At the end of 2021, close to 38.4 million people were living with HIV infection across the world, while more than 650,000 people died of the infection in 2021 alone. The disease is a major global health issue, but a new HIV vaccine could deliver what scientists have been vying to deliver for decades: viable protection to guard against HIV.
The science and other stuff to know
Human immunodeficiency virus, or HIV, is an infection in the body that attacks its immune system. It wreaks havoc on white blood cells known as CD4 cells, the death of which exposes a patient to other potentially lethal illnesses such as tuberculosis and cancer.
Though scientists have been trying to produce a vaccine that bars HIV pathogens from attacking the body, there had been no testing of any vaccine in humans. However, a recent phase 1 clinical trial of a vaccine in humans has produced promising results.
One of the strategies scientists have been working on to produce a vaccine has been by means of inducing broadly neutralizing antibodies (bnAbs) to combat HIV.
A neutralizing antibody (NAb) is an antibody that is responsible for defending cells from pathogens, which are organisms that cause disease, News-Medical.Net reports. NAbs are made by B-cells in the bone marrow and help produce lifelong immunity to certain infections.
Scientists have known that bnAbs acquire affinity-enhancing mutations when a bnAb-precursor B cell mutates and matures from the original naïve B cell (or “germline”) state. This germline targeting was the prime objective of the recent study that conducted clinical trials of the HIV vaccine in humans.
The findings provided “clinical proof of concept for the germline-targeting vaccine design priming strategy, support development of boosting regimens to generate VRC01-class bnAb responses against HIV, and encourage application of the germline-targeting strategy to other targets in HIV and other pathogens,” the scientists reported.
HIV is a major cause of death and suffering for a large number of people worldwide and leads to AIDS, and together they have claimed close to 50 million lives worldwide.
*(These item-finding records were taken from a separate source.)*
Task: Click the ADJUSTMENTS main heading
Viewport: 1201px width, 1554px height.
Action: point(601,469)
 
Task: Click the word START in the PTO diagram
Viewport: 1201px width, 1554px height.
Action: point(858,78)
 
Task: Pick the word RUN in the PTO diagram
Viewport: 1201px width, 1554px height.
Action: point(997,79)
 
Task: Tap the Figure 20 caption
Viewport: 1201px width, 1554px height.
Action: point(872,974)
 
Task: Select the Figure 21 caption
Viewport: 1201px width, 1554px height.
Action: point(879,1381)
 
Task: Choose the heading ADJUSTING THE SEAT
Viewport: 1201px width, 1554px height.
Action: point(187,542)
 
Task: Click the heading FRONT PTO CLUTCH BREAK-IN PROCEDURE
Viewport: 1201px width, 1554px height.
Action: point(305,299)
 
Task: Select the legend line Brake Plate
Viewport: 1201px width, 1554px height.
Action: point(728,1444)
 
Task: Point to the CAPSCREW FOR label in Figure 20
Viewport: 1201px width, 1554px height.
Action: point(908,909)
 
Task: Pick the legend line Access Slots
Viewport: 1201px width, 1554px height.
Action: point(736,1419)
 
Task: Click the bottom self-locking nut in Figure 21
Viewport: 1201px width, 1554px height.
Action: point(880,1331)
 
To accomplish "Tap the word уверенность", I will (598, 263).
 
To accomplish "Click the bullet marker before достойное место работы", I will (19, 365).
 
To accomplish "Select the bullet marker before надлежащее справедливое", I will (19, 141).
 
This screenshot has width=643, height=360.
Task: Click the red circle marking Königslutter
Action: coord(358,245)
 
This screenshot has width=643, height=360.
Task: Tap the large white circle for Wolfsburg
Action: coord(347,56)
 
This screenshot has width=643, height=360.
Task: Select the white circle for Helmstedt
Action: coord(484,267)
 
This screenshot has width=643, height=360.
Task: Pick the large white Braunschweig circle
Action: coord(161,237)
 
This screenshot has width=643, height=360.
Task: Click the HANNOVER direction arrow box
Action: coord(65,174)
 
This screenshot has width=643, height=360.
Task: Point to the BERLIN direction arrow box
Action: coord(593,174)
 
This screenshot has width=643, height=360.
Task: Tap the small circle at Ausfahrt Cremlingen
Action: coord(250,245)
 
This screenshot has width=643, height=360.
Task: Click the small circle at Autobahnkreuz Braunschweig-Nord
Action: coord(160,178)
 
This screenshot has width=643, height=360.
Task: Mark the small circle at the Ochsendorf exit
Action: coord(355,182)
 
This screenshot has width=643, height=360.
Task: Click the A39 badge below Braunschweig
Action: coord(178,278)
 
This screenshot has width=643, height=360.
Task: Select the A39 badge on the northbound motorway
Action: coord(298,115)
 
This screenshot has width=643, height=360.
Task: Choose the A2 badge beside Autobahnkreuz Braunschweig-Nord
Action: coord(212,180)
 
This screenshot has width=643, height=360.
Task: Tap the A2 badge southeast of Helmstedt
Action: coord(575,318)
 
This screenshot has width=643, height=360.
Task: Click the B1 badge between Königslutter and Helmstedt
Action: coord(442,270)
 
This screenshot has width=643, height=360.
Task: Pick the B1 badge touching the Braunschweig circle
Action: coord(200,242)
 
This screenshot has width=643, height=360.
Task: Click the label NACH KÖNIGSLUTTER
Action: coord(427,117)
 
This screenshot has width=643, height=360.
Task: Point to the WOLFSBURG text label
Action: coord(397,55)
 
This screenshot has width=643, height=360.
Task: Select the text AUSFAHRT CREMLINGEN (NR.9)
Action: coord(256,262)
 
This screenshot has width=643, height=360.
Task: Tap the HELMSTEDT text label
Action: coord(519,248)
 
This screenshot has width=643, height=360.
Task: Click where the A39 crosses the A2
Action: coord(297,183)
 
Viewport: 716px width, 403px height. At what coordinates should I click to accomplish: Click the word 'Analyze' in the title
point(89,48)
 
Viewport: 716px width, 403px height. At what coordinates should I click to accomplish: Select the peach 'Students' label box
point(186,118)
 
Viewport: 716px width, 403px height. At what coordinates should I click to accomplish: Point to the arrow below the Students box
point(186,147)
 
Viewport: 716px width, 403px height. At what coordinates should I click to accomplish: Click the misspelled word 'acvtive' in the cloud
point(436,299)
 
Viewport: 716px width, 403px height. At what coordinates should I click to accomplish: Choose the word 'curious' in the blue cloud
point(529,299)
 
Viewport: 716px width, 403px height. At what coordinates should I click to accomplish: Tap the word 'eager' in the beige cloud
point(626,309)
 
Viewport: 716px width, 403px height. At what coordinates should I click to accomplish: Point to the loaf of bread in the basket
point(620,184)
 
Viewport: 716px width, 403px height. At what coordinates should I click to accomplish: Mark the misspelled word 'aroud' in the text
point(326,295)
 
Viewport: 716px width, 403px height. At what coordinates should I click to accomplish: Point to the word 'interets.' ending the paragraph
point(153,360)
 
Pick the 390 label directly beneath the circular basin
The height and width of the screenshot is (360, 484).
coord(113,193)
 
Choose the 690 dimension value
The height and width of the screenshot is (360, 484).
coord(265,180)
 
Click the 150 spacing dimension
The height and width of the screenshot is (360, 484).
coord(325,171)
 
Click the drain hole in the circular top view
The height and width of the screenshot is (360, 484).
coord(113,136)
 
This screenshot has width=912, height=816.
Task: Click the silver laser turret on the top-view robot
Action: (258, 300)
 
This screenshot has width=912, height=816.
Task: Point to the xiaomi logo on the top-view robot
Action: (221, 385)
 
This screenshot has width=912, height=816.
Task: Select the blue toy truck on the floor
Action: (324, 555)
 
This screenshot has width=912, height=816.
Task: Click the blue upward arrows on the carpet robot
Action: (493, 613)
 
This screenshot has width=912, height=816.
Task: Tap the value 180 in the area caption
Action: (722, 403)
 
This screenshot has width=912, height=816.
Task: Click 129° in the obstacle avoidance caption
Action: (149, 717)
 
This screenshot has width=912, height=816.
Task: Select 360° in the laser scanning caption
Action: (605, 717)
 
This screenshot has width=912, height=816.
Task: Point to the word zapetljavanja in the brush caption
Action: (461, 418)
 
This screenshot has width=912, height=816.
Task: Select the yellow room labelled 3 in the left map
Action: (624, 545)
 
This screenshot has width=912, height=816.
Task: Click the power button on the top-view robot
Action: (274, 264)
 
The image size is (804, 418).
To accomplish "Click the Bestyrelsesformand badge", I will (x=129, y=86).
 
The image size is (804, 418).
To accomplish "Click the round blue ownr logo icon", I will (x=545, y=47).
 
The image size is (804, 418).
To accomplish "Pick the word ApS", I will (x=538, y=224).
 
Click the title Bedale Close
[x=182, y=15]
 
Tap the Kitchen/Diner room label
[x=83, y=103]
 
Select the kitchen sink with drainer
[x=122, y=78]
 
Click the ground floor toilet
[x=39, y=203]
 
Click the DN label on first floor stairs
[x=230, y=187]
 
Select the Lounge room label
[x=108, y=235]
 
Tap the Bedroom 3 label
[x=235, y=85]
Finally getting close to an HIV vaccine could prevent millions of deaths in the future and help many more millions live healthy and happy lives. HIV is easily transmitted from human to human, and a vaccine could mean far fewer opportunities for the virus to spread.
With phase 1 trials producing encouraging results, more testing and trials are likely to follow before the vaccine gets approval for mass-scale usage. The vaccine produced positive bnAb responses in 97 percent of the recipients, raising hopes that its efficacy against the various subtypes of HIV will stay strong.
Scientists have been working for 40 years to develop a vaccine to contain HIV. The findings indicate it may not be long before their efforts bear fruit.